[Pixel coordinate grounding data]
------------------------------------

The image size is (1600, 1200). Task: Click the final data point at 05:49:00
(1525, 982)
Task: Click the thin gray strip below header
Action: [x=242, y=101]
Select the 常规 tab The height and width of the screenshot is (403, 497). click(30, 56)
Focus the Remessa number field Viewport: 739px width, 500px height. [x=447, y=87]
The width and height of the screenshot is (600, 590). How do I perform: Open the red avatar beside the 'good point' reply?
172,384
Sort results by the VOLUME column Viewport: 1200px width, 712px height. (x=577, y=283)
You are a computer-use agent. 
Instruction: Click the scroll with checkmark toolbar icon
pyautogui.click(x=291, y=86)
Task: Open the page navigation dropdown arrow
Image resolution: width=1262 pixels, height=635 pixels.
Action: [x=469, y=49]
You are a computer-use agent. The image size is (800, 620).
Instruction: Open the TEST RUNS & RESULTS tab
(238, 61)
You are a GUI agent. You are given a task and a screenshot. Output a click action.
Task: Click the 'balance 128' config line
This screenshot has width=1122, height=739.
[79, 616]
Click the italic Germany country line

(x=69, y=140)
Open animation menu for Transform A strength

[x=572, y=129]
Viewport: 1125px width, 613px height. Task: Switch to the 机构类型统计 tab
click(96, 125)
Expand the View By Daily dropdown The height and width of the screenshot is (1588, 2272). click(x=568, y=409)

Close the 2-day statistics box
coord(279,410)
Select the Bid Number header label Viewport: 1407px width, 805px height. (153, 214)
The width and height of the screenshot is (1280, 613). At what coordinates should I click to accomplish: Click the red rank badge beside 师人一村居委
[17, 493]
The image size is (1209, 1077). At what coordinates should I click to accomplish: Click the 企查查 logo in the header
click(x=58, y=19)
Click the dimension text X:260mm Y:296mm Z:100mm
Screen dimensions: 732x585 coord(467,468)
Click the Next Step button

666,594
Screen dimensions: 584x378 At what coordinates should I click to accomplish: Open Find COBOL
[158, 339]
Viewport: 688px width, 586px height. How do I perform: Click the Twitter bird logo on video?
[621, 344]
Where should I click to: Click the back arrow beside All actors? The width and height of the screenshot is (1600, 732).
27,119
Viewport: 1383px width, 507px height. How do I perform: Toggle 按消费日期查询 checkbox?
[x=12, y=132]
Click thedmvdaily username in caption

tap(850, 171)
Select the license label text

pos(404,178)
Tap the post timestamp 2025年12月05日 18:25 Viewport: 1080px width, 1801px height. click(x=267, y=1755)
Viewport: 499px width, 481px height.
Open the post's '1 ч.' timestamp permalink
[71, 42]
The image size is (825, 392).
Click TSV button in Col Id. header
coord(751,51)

------------------------------------

▸ **What is expected**
All of the data above should be set down word for word.

▸ **Output of the exercise**
The image size is (1600, 1200). Task: Click the final data point at 05:49:00
(1525, 982)
Task: Click the thin gray strip below header
Action: [x=242, y=101]
Select the 常规 tab The height and width of the screenshot is (403, 497). click(30, 56)
Focus the Remessa number field Viewport: 739px width, 500px height. [x=447, y=87]
The width and height of the screenshot is (600, 590). How do I perform: Open the red avatar beside the 'good point' reply?
172,384
Sort results by the VOLUME column Viewport: 1200px width, 712px height. (x=577, y=283)
You are a computer-use agent. 
Instruction: Click the scroll with checkmark toolbar icon
pyautogui.click(x=291, y=86)
Task: Open the page navigation dropdown arrow
Image resolution: width=1262 pixels, height=635 pixels.
Action: [x=469, y=49]
You are a computer-use agent. The image size is (800, 620).
Instruction: Open the TEST RUNS & RESULTS tab
(238, 61)
You are a GUI agent. You are given a task and a screenshot. Output a click action.
Task: Click the 'balance 128' config line
This screenshot has width=1122, height=739.
[79, 616]
Click the italic Germany country line

(x=69, y=140)
Open animation menu for Transform A strength

[x=572, y=129]
Viewport: 1125px width, 613px height. Task: Switch to the 机构类型统计 tab
click(96, 125)
Expand the View By Daily dropdown The height and width of the screenshot is (1588, 2272). click(x=568, y=409)

Close the 2-day statistics box
coord(279,410)
Select the Bid Number header label Viewport: 1407px width, 805px height. (153, 214)
The width and height of the screenshot is (1280, 613). At what coordinates should I click to accomplish: Click the red rank badge beside 师人一村居委
[17, 493]
The image size is (1209, 1077). At what coordinates should I click to accomplish: Click the 企查查 logo in the header
click(x=58, y=19)
Click the dimension text X:260mm Y:296mm Z:100mm
Screen dimensions: 732x585 coord(467,468)
Click the Next Step button

666,594
Screen dimensions: 584x378 At what coordinates should I click to accomplish: Open Find COBOL
[158, 339]
Viewport: 688px width, 586px height. How do I perform: Click the Twitter bird logo on video?
[621, 344]
Where should I click to: Click the back arrow beside All actors? The width and height of the screenshot is (1600, 732).
27,119
Viewport: 1383px width, 507px height. How do I perform: Toggle 按消费日期查询 checkbox?
[x=12, y=132]
Click thedmvdaily username in caption

tap(850, 171)
Select the license label text

pos(404,178)
Tap the post timestamp 2025年12月05日 18:25 Viewport: 1080px width, 1801px height. click(x=267, y=1755)
Viewport: 499px width, 481px height.
Open the post's '1 ч.' timestamp permalink
[71, 42]
The image size is (825, 392).
Click TSV button in Col Id. header
coord(751,51)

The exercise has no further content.